Per l'identificazione di nuovi miRNA, pre-elaborare i file sRNA-seq Fast Q nel formato FASTA corretto. Tagliare gli adattatori e rimuovere le letture di bassa qualità come quelle contenenti N poiché la pre-elaborazione per le letture sRNA-seq non fanno parte di mirMachine. Scegliere uno strumento di taglio stabile e parametri di taglio per i dati inviati.
Converti il file FASTQ in file FASTA come file di input. Se viene fornito un file di tabella di abbondanza, utilizzare lo script di modifica fornito con gli script mirMachine per convertire il file di tabella in un input FASTA corretto. Quindi eseguire la mirMachine utilizzando lo script bash.
Controlla i miRNA previsti. Trova il file di output per gli mRNA previsti e le sequenze FASTA di prem miRNA e il file di output per il file di log hairpin. Impostare l'opzione dash DB su un database blast per ignorare il database di riferimento dell'edificio all'interno della pipeline.
Imposta l'opzione M del trattino sul numero di mancate corrispondenze consentite e il trattino N sul numero di colpi da eliminare dopo l'allineamento. Cambia questo in base alla specie. Usa il trattino lungo per valutare le strutture secondarie per la lista sospetta e il trattino per attivare la nuova previsione del miRNA basata sui dati di sRNA-seq.
Impostare l'opzione dash L max sulla lunghezza massima delle letture S RNA-seq da includere nello screening e l'opzione dash L min sulla lunghezza minima delle letture sRNA-seq da avere nello screening. Utilizzare l'opzione RPM del trattino per impostare la soglia di letture per milione. Nell'analisi rappresentativa.
Viene visualizzata la distribuzione delle famiglie di mRNA dal cromosoma cinque A del grano IWGSC. Il gruppo di mRNA più rappresentato era miR9666 con 18 miRNA identificati. Prestazioni della mirMachine su Arabidopsis thaliana e specie di grano rispetto al miRDP2.
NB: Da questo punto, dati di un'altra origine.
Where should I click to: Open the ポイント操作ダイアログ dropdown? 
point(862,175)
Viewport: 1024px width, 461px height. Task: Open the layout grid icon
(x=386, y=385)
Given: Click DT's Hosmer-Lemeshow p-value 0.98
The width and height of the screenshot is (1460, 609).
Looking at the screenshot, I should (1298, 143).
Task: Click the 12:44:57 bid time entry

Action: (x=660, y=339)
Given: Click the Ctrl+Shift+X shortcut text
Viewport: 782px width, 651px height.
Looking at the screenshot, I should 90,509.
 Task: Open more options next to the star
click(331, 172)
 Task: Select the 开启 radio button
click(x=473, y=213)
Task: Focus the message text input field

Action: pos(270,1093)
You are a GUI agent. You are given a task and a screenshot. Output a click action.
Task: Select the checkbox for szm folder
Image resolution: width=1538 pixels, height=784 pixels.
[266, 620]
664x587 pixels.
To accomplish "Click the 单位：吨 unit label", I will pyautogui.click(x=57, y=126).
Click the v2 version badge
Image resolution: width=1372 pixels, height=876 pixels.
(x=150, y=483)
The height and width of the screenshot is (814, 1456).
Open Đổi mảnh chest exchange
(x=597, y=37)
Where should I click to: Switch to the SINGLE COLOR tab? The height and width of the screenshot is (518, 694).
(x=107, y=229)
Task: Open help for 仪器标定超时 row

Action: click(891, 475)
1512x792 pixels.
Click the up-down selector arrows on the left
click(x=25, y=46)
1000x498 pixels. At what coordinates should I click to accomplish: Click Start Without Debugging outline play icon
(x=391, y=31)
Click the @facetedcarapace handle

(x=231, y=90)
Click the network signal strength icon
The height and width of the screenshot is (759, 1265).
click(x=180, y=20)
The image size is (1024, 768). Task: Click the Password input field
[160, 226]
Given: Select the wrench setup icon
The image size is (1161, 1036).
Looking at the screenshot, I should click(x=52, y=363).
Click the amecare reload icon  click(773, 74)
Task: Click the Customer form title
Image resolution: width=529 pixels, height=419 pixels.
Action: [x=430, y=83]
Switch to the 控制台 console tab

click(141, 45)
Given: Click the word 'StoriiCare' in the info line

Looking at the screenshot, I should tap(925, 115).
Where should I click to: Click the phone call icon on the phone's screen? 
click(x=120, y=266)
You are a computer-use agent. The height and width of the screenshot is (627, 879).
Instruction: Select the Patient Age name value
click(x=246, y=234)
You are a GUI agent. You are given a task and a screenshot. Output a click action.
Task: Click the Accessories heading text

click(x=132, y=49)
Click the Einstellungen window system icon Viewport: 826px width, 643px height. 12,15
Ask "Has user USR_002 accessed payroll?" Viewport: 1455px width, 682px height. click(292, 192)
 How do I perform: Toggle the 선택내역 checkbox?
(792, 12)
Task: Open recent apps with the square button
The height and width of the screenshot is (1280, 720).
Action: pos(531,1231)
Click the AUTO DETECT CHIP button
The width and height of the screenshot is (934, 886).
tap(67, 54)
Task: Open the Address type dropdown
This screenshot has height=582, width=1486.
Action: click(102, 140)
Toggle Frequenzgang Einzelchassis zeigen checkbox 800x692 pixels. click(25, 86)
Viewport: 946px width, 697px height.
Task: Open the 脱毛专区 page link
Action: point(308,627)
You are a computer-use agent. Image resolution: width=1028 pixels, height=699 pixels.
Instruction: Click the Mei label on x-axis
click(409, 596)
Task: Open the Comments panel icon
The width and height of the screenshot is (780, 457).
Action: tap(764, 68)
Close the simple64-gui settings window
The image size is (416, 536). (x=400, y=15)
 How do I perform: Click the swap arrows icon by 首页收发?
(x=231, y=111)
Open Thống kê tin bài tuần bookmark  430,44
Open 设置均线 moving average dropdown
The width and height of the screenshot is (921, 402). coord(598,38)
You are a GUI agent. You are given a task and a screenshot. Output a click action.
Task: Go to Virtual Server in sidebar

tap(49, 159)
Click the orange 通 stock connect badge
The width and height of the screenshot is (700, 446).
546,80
I confronti tra la sensibilità e il numero due positivi hanno mostrato che mirMachine ha sovraperformato miRDP2 sui dati di Arabidopsis. Per i dati sul grano la previsione basata sull'omologia di mirMachine con evidenza di espressione ha fornito una sensibilità migliore rispetto a miRDP2. Per entrambi i genomi miRDP2 ha predetto un numero maggiore di veri positivi rispetto alle previsioni basate su sRNA-seq e omologia.
L'impostazione dell'applicazione richiesta potrebbe essere onerosa per l'utente inesperto. Seguire questo video tutorial aiuterebbe. La visualizzazione del processo di installazione incoraggerà i ricercatori non computazionali ad entrare in alcuni computer di base.
Inoltre, indagare sui file di output nel video aiuterà sicuramente gli utenti a interpretare i loro risultati.